Federal inmate James Ujaama, the former Seattle man who pleaded guilty to aiding the Taliban, has been moved to New York to testify before a grand jury investigating a militant London cleric believed to be a top al-Qaida recruiter. Ujaama, 37, is the key witness in a criminal case federal prosecutors are building against Abu Hamza al-Masri, a former imam at the Finsbury Park Mosque in London, said federal law-enforcement sources. A federal grand jury in Manhattan is investigating Abu Hamza's alleged efforts to help Ujaama and others set up a terrorist-training camp on a small ranch in Bly, Ore., in 1999, two Department of Justice sources have confirmed.
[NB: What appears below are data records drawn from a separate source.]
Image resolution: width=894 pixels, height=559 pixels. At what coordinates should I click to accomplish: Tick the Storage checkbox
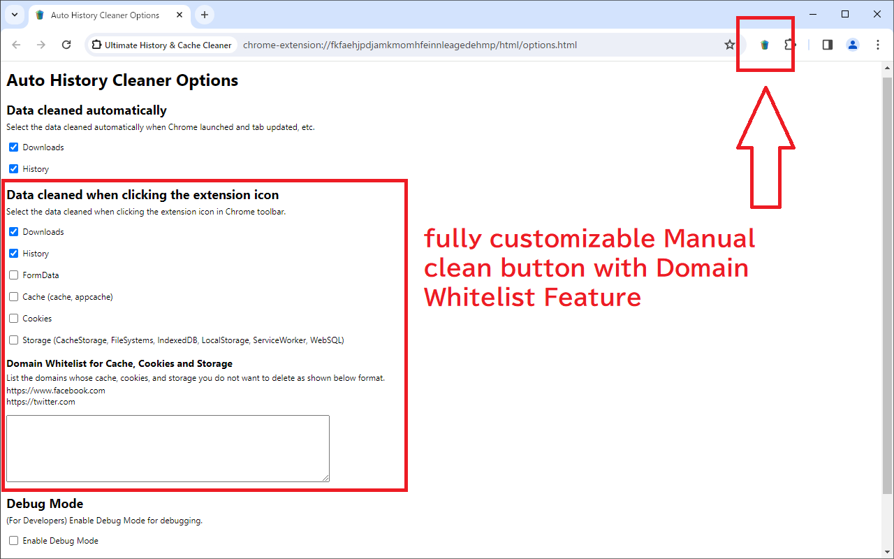[14, 340]
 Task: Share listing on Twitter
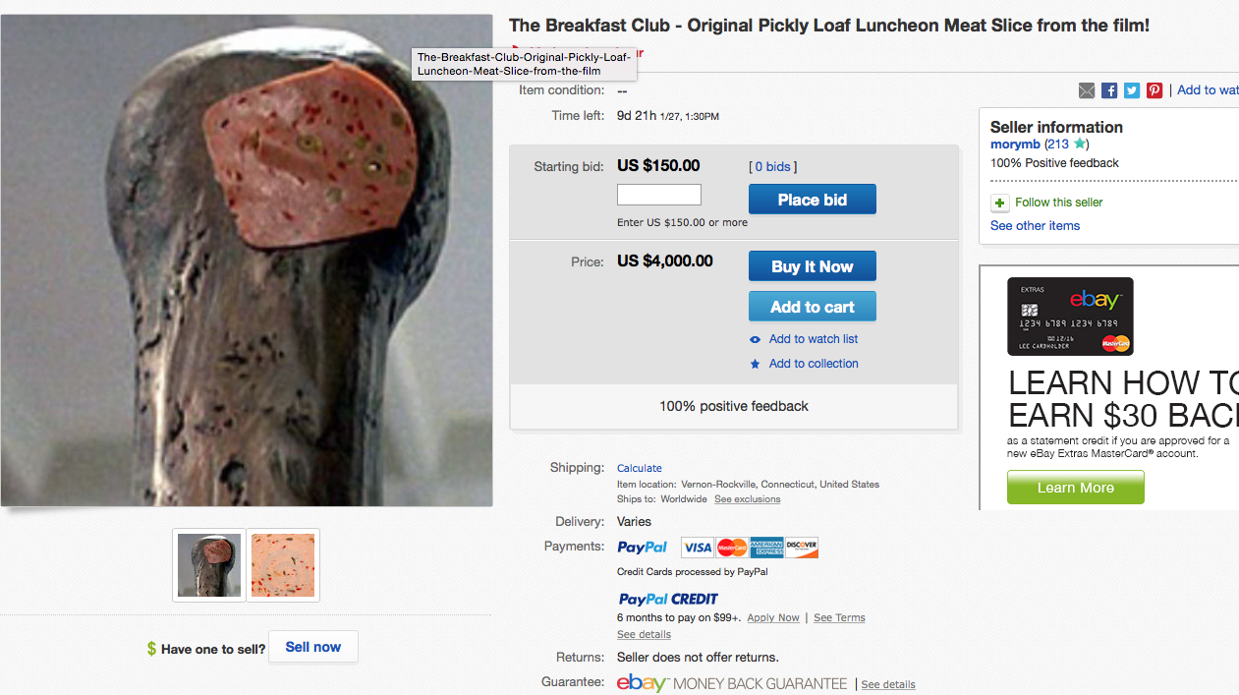click(1132, 90)
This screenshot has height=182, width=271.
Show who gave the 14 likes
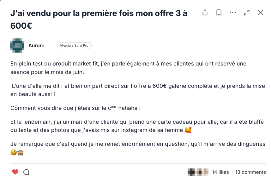click(x=220, y=172)
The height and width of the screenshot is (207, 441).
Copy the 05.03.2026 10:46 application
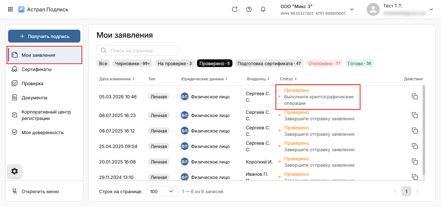tap(415, 97)
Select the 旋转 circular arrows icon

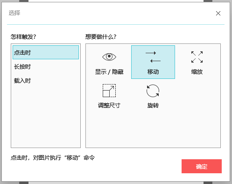153,91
Abu Hamza recently has been the focus of a political firestorm in Great Britain, where Prime Minister Tony Blair and Home Secretary David Blunkett have announced plans to deport the cleric. Authorities have pulled his license to preach inside the three-story mosque, although he continues to advocate violence against the West in soapbox sermons just outside. Abu Hamza has been designated a terrorist by the U.S. State Department and is wanted in Yemen for his alleged role in the 1998 kidnappings of 16 Western tourists by the Islamic Army of Aden. Four of the hostages died during a shootout.
The man just oozes holiness, doesn't he? | Ujaama became friends with Abu Hamza after moving to London in the mid-1990s. There Ujaama designed and ran the cleric's Web site, Supporters of Shariah, which supported holy war against Israel and the United States. Ujaama, a graduate of Ingraham High School and a local entrepreneur formerly known as James Earnest Thompson, was also one of several Seattle-area militant Muslims affiliated with the now-defunct Dar-us-Salam Mosque in the Central Area.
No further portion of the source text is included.